== PROBLEM ==
Print the material verbatim, from the line containing "Describe the element at coordinates (122, 680)" through the line containing "cell-E3: Hasan BERBER", both lines included.

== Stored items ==
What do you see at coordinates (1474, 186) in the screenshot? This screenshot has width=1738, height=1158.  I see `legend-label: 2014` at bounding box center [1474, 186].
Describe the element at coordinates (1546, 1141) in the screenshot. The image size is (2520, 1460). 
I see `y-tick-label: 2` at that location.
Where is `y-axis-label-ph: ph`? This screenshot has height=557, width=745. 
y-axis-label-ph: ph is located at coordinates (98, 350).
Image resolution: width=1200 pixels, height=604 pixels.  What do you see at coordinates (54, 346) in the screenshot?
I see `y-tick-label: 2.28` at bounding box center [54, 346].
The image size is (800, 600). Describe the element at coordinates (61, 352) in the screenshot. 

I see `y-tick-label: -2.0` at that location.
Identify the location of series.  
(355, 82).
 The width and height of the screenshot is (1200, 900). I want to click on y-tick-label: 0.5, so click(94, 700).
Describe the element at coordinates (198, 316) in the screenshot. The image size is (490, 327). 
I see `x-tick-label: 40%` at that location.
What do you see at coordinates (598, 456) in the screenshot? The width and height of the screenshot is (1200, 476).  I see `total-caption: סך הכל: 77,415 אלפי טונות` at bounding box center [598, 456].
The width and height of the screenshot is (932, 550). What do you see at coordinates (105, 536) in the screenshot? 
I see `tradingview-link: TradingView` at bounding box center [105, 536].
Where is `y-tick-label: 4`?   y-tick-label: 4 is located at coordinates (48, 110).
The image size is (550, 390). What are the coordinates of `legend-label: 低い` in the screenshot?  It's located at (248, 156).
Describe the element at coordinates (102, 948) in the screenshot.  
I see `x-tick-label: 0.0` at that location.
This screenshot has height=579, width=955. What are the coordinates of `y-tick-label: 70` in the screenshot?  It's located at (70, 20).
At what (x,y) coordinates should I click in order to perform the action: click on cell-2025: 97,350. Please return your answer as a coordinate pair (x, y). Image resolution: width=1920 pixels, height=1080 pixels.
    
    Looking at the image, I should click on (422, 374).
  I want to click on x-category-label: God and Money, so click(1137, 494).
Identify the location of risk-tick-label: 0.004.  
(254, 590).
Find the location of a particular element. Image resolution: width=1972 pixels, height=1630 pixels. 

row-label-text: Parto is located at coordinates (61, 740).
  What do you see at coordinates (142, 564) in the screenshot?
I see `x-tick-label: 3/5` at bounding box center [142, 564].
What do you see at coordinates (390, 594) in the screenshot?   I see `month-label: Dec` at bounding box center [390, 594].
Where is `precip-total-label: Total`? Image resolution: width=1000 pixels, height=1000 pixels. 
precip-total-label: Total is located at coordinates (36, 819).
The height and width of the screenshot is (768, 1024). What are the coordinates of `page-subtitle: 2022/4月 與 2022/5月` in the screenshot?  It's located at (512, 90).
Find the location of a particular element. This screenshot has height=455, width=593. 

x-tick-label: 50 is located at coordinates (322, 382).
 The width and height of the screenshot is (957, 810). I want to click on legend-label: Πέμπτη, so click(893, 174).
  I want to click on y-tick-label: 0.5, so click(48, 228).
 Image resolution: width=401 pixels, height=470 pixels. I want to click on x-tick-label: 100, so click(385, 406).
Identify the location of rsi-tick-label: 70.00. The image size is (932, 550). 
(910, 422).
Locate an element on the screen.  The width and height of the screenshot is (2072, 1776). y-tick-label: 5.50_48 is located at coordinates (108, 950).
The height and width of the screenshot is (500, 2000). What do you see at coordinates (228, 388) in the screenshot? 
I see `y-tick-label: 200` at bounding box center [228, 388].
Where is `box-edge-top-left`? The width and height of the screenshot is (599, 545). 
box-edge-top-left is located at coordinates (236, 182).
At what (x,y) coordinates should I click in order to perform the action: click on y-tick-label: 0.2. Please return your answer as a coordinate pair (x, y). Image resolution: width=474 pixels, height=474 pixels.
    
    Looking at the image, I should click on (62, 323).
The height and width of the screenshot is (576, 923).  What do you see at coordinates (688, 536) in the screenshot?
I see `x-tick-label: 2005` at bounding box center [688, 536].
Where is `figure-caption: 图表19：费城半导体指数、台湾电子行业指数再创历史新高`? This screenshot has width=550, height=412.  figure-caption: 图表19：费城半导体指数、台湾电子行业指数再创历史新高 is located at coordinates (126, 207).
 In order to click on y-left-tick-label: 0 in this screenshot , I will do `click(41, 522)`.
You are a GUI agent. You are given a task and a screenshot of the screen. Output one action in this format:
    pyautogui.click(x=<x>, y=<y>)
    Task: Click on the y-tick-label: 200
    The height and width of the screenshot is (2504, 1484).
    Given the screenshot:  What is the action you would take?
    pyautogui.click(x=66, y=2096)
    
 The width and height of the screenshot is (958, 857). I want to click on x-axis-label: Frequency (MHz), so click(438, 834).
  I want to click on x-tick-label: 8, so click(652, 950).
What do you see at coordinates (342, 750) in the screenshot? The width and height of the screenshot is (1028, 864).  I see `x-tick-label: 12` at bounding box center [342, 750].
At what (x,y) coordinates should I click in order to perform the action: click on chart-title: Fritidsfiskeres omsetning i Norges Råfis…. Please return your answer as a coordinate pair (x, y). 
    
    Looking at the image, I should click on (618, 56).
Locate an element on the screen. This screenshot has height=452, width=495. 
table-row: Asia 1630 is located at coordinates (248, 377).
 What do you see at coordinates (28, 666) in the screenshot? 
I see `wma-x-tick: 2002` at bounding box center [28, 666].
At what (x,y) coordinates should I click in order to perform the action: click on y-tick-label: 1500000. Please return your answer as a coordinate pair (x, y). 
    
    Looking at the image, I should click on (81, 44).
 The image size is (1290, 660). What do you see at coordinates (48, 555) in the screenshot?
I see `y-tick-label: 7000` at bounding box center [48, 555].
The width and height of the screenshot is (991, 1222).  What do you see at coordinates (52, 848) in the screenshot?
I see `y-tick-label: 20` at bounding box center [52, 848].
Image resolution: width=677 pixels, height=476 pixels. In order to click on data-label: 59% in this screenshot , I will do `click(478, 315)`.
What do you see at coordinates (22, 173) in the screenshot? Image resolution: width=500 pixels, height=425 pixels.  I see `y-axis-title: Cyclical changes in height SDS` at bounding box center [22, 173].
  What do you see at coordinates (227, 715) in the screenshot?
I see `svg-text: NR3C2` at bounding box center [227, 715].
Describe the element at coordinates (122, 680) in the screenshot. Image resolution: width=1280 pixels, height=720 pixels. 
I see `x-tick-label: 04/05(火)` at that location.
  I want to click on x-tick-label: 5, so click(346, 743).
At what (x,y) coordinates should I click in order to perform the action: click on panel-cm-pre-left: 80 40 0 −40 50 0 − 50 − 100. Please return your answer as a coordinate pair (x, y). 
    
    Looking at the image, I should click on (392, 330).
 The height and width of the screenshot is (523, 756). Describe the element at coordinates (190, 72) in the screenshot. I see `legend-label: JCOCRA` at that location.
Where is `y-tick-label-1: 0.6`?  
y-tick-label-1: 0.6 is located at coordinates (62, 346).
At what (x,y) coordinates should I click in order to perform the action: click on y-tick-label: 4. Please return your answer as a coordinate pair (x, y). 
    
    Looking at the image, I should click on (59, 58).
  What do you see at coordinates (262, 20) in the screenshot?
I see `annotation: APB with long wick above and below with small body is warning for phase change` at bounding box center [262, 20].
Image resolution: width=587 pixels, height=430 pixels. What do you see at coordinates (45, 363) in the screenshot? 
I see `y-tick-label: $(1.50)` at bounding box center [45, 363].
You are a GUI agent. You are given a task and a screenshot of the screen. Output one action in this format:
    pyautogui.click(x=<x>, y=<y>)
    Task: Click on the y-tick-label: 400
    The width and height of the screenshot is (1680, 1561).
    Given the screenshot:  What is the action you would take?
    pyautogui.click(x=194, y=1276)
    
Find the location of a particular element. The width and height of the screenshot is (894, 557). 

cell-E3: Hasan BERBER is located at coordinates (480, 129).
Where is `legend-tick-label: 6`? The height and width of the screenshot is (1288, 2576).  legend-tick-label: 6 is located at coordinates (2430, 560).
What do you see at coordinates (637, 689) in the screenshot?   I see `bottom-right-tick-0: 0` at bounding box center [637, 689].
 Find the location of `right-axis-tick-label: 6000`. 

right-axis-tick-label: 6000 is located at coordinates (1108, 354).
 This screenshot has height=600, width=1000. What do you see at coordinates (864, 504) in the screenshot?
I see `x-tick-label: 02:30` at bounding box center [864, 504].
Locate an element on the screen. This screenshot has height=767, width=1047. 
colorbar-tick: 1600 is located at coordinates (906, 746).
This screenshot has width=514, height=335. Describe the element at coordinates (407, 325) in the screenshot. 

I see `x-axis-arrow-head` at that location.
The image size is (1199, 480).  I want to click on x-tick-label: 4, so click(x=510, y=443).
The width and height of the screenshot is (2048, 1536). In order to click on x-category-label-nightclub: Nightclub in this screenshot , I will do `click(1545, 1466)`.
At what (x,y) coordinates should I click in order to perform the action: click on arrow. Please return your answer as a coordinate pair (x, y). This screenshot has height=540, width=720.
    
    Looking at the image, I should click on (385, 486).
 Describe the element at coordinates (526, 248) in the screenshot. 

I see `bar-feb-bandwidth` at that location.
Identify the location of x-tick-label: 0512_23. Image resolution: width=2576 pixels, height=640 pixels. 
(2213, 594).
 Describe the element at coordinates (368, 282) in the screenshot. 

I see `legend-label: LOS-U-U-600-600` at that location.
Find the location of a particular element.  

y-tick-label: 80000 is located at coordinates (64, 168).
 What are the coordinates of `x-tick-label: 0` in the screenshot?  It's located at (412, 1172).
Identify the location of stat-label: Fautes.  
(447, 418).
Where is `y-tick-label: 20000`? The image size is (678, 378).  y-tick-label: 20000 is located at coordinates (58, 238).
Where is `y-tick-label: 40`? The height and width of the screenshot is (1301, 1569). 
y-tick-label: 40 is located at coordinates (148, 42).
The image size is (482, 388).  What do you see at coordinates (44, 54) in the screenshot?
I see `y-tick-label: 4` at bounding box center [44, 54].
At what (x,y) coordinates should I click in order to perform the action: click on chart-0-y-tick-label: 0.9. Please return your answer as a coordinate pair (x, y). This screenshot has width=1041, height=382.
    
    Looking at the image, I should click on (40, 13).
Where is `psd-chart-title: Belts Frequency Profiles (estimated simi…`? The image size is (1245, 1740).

== RESPONSE BELOW ==
Describe the element at coordinates (122, 680) in the screenshot. Image resolution: width=1280 pixels, height=720 pixels. 
I see `x-tick-label: 04/05(火)` at that location.
  I want to click on x-tick-label: 5, so click(346, 743).
At what (x,y) coordinates should I click in order to perform the action: click on panel-cm-pre-left: 80 40 0 −40 50 0 − 50 − 100. Please return your answer as a coordinate pair (x, y). 
    
    Looking at the image, I should click on (392, 330).
 The height and width of the screenshot is (523, 756). Describe the element at coordinates (190, 72) in the screenshot. I see `legend-label: JCOCRA` at that location.
Where is `y-tick-label-1: 0.6`?  
y-tick-label-1: 0.6 is located at coordinates (62, 346).
At what (x,y) coordinates should I click in order to perform the action: click on y-tick-label: 4. Please return your answer as a coordinate pair (x, y). 
    
    Looking at the image, I should click on (59, 58).
  What do you see at coordinates (262, 20) in the screenshot?
I see `annotation: APB with long wick above and below with small body is warning for phase change` at bounding box center [262, 20].
Image resolution: width=587 pixels, height=430 pixels. What do you see at coordinates (45, 363) in the screenshot? 
I see `y-tick-label: $(1.50)` at bounding box center [45, 363].
You are a GUI agent. You are given a task and a screenshot of the screen. Output one action in this format:
    pyautogui.click(x=<x>, y=<y>)
    Task: Click on the y-tick-label: 400
    The width and height of the screenshot is (1680, 1561).
    Given the screenshot:  What is the action you would take?
    pyautogui.click(x=194, y=1276)
    
Find the location of a particular element. The width and height of the screenshot is (894, 557). 

cell-E3: Hasan BERBER is located at coordinates (480, 129).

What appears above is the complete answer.